Sumter Township is a township in McLeod County, Minnesota, United States. The population was 558 at the 2000 census.

Sumter Township was named after Fort Sumter, the Civil War fort.

Geography
According to the United States Census Bureau, the township has a total area of 35.8 square miles (92.6 km), of which 35.0 square miles (90.6 km)  is land and 0.8 square mile (2.0 km)  (2.18%) is water.

Demographics
As of the census of 2000, there were 558 people, 184 households, and 153 families residing in the township.  The population density was 15.9 people per square mile (6.2/km).  There were 188 housing units at an average density of 5.4/sq mi (2.1/km).  The racial makeup of the township was 95.16% White, 0.18% Pacific Islander, 4.48% from other races, and 0.18% from two or more races. Hispanic or Latino of any race were 5.56% of the population.
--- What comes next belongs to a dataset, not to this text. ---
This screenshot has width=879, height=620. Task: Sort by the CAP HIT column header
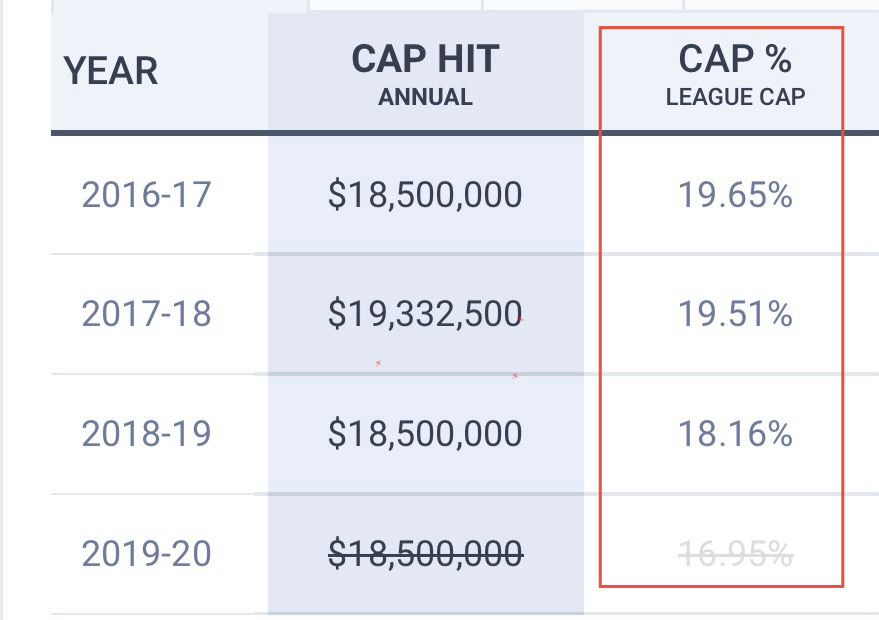coord(425,60)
There were 184 households, out of which 41.3% had children under the age of 18 living with them, 78.8% were married couples living together, 2.2% had a female householder with no husband present, and 16.8% were non-families. 14.7% of all households were made up of individuals, and 6.5% had someone living alone who was 65 years of age or older.  The average household size was 3.03 and the average family size was 3.40.
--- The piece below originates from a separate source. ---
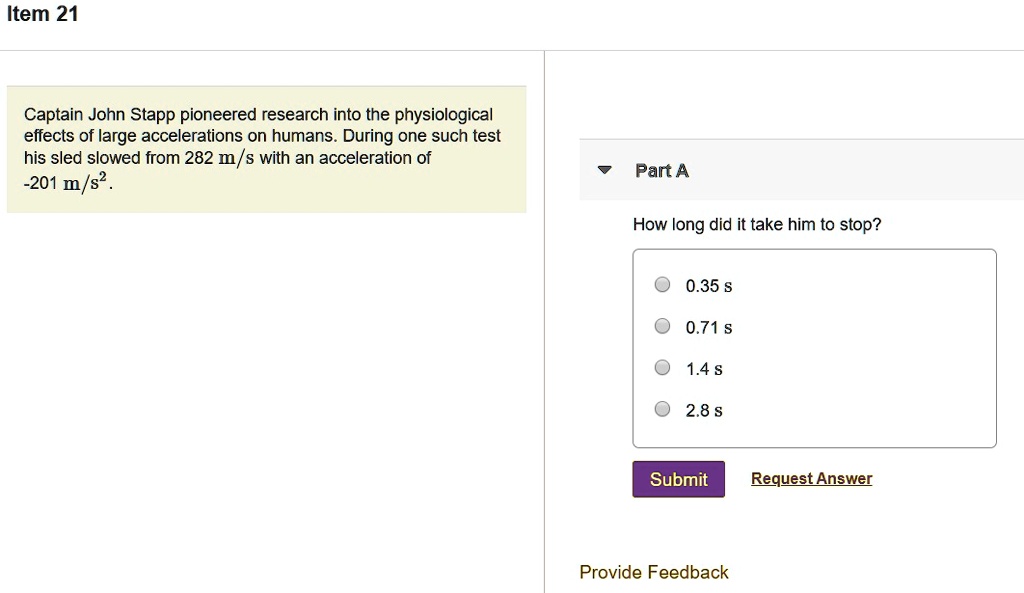Click the purple Submit control
This screenshot has height=593, width=1024.
tap(678, 479)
In the township the population was spread out, with 29.0% under the age of 18, 6.6% from 18 to 24, 29.4% from 25 to 44, 25.6% from 45 to 64, and 9.3% who were 65 years of age or older.  The median age was 37 years. For every 100 females, there were 108.2 males.  For every 100 females age 18 and over, there were 105.2 males.

The median income for a household in the township was $52,813, and the median income for a family was $57,500. Males had a median income of $32,813 versus $23,942 for females. The per capita income for the township was $21,013.  None of the families and 0.4% of the population were living below the poverty line, including no under eighteens and none of those over 64.